La population des personnes âgées souffre également d'un manque de soins spécifiques, non seulement pour la maladie d'Alzheimer et les troubles apparentés, mais aussi pour les états dépressifs « souvent non ou tardivement diagnostiqués », estime la mission. Les trajectoires de soins doivent être mieux définies, ce qui suppose en particulier un diagnostic et un traitement précoces différenciant les déficits cognitifs de la pathologie psychiatrique, une spécialisation de l'offre des établissements d'hébergement et une accentuation de leur rôle soignant.
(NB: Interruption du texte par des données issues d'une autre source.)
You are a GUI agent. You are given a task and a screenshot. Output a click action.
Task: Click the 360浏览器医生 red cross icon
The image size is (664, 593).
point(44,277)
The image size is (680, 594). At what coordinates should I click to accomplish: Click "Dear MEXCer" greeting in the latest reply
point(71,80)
Le rapport formule encore des propositions pour « réformer l'espace médico-judiciaire » et actualiser notamment la loi du 27 juin 1990 relative à l'hospitalisation sous contrainte. Pour l'accueil des urgences psychiatriques sans l'accord des intéressés, la mission propose d'instituer une période d'observation de 72 heures au maximum, qui devrait être mise à profit pour obtenir le consentement aux soins du malade et diminuer les recours à la procédure d'hospitalisation à la demande d'un tiers. Avec un statut juridique qui devra être précisé, ce  « protocole des 72 heures » devrait être mis en œuvre dans une unité intersectorielle d'admission. Il ne s'agit pas de créer de nouvelles structures entre les urgences et l'hôpital, indique Jean- Charles Pascal, mais de tenir compte de cette particularité fréquente en psychiatrie où « plus on est malade, moins on demande de soins ». La mission préconise aussi de renforcer les moyens des commissions départementales des hospitalisations psychiatriques et d'élargir leurs compétences à tout ce qui concerne l'éthique, les libertés et les conditions d'accueil dans les établissements.
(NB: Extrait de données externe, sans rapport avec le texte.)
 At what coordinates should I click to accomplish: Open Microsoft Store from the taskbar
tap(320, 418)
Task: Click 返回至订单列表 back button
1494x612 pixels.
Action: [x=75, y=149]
Estimant que le dossier médical ne peut, « le plus souvent, être communiqué en l'état », la mission souhaite que ce soit au psychiatre de décider ce qui est transmissible au patient et ce qui ne l'est pas, à charge pour lui d'établir « une observation formalisée communicable ». Enfin, une série de suggestions vise à améliorer la prise en charge ambulatoire et hospitalière des troubles psychiatriques des personnes sous main de justice et à étendre les mesures de suivi socio-judiciaire avec contrainte de soins à l'ensemble des catégories de délinquants ayant une composante psychopathologique préoccupante.

Quel est le coût des mesures recommandées ? « Un chiffrage est en cours par la sécurité sociale », indique Philippe Cléry-Melin, sachant que certaines charges pèseront sur l'assurance maladie et d'autres sur le budget des collectivités locales ou de l'Etat. Le cabinet de Jean-François Mattei a annoncé que les propositions seront soumises à une « concertation élargie » avec les professionnels, leurs représentants et les associations de malades et de familles, afin d'élaborer un plan global sur la santé mentale au premier trimestre 2004. Avec plus de chances d'entrer dans les faits que les précédents ?

Marie-Jo Maerel

Notes

(1)  Surtout si on le compare aux alertes lancées depuis des années dans le secteur. Voir la dernière en date, celle des états généraux de la psychiatrie, dans les ASH n° 2315 du 13-06-03.

(2)   « Plan d'actions pour le développement de la psychiatrie et la promotion de la santé mentale », disponible sur www.santé.gouv.fr.

(3)  Contrairement aux psychiatres Eric Piel et Jean-Luc Roelandt, auteurs d'un rapport sur le même sujet. Voir ASH n° 2222 du 6-07-01.

(4)  Voir sur ce point le rapport Charzat dans les ASH n° 2260 du 26-04-02.